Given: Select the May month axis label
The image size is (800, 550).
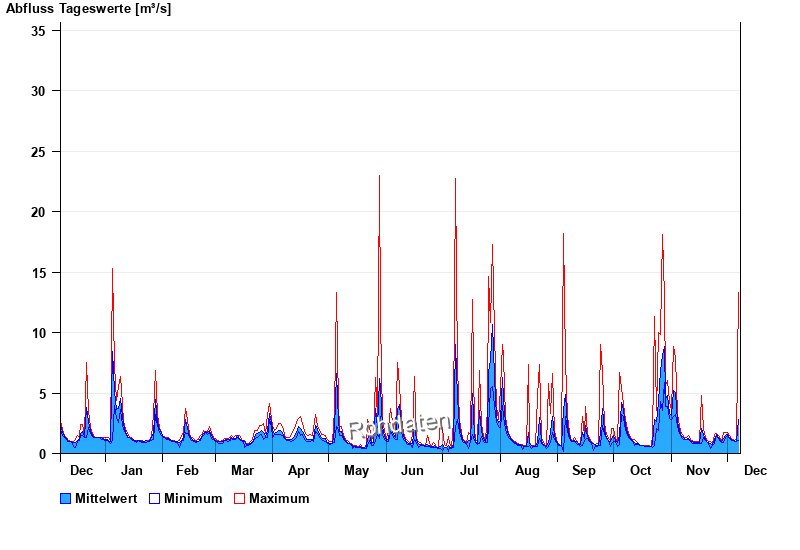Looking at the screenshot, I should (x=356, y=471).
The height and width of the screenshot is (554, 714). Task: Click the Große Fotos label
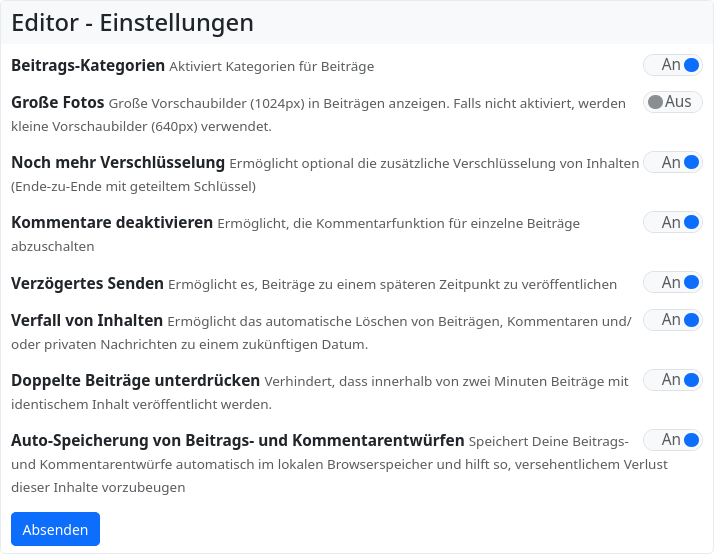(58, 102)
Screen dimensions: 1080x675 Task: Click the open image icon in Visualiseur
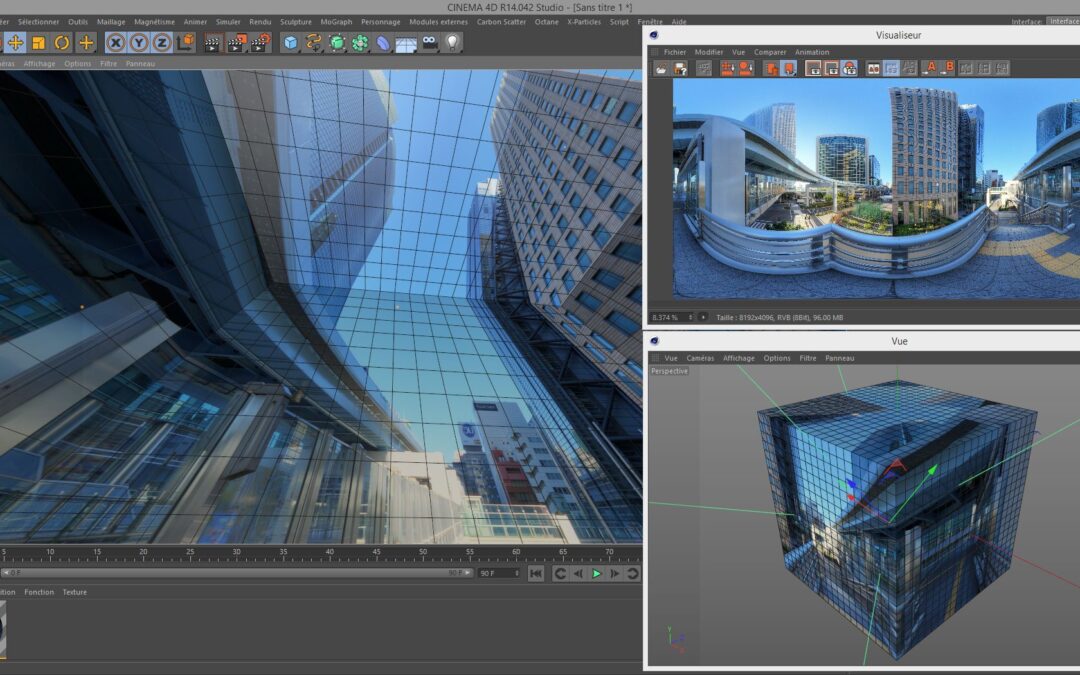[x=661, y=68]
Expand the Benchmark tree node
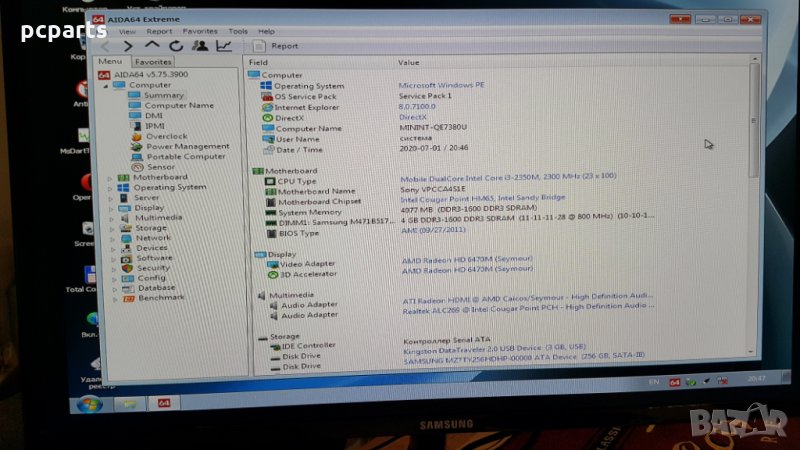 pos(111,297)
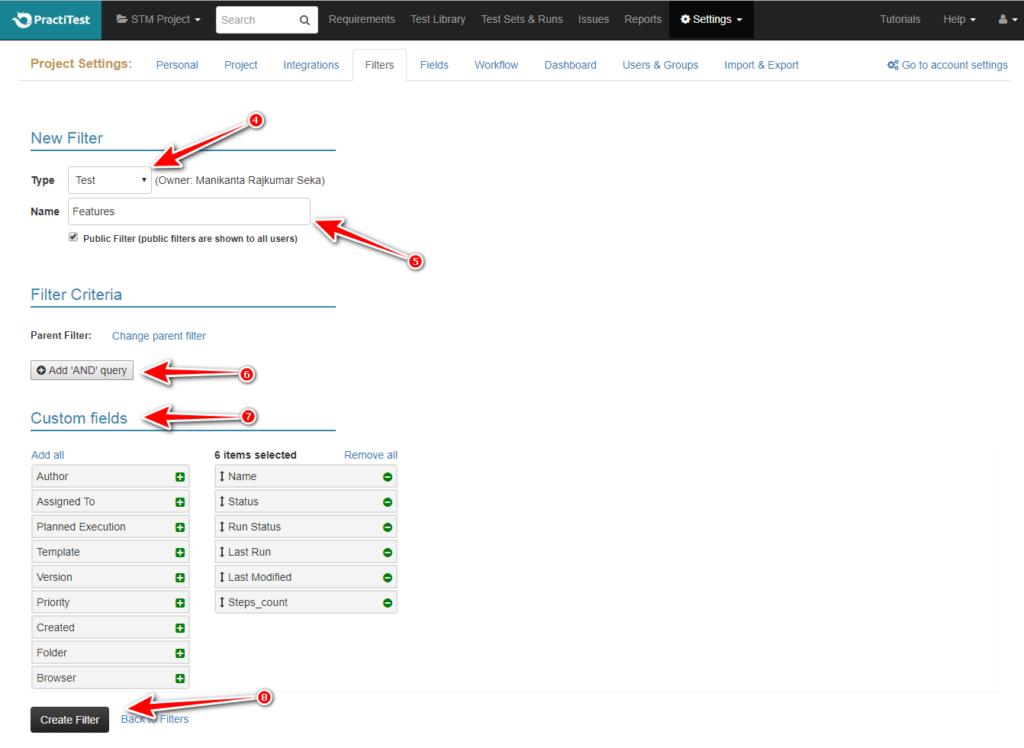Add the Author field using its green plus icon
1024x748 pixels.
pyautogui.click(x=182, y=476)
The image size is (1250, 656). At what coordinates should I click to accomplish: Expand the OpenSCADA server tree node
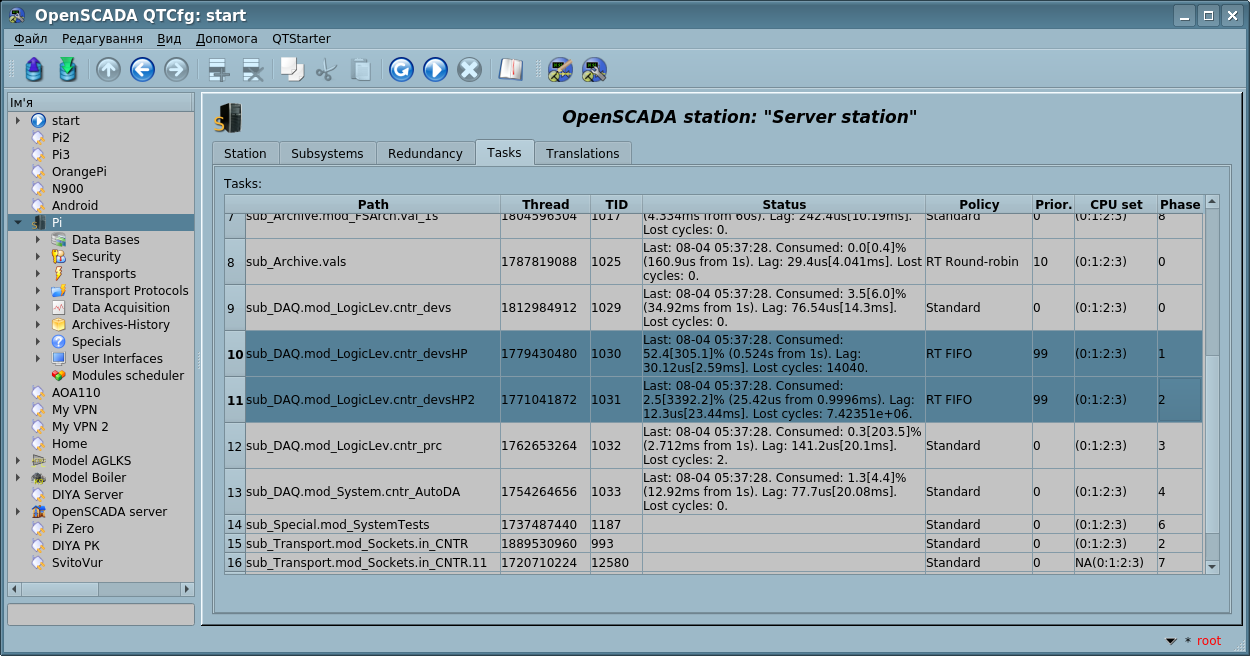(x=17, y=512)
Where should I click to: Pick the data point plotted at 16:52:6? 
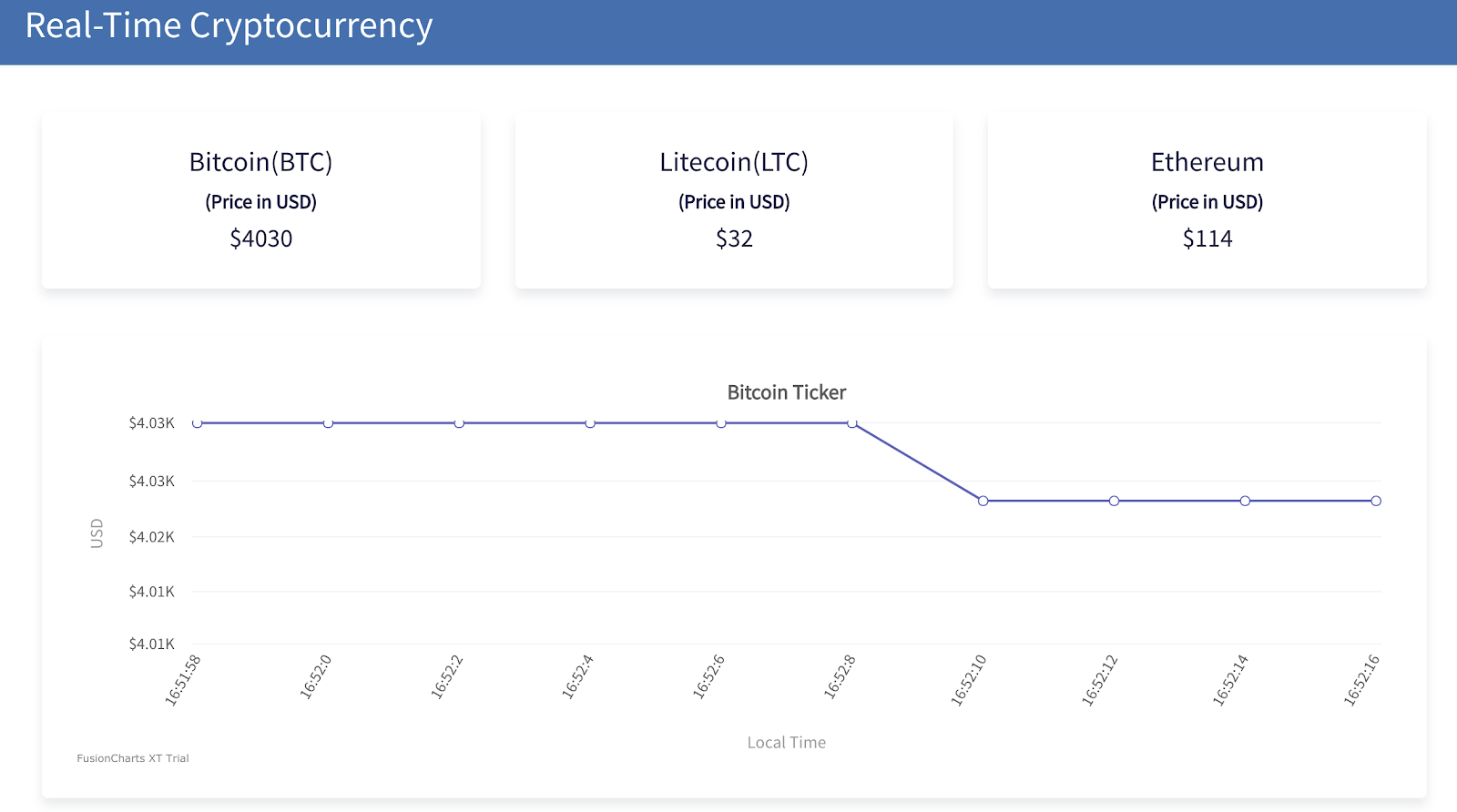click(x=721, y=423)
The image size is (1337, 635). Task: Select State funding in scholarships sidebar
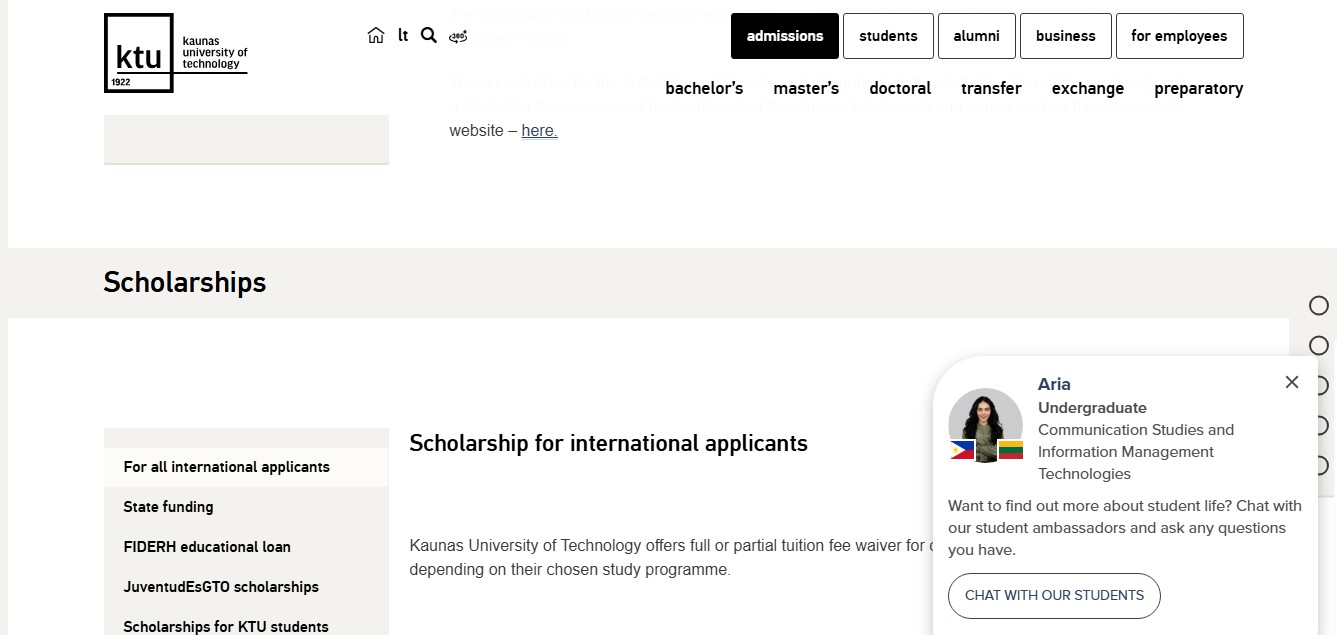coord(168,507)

REQUEST:
Output all the rows above as a JSON list of strings with one string per line, skipping blank lines and leaving out the pictures.

ANSWER TO THE TASK:
[
  "Given: Select the May month axis label",
  "The image size is (800, 550).",
  "Looking at the screenshot, I should (x=356, y=471).",
  "The height and width of the screenshot is (554, 714). Task: Click the Große Fotos label",
  "(58, 102)",
  "Screen dimensions: 1080x675 Task: Click the open image icon in Visualiseur",
  "[x=661, y=68]",
  "Expand the Benchmark tree node",
  " pos(111,297)",
  "Add the Author field using its green plus icon",
  "1024x748 pixels.",
  "pyautogui.click(x=182, y=476)",
  "The image size is (1250, 656). At what coordinates should I click to accomplish: Expand the OpenSCADA server tree node",
  "(x=17, y=512)",
  "Where should I click to: Pick the data point plotted at 16:52:6? ",
  "click(x=721, y=423)",
  "The image size is (1337, 635). Task: Select State funding in scholarships sidebar",
  "coord(168,507)"
]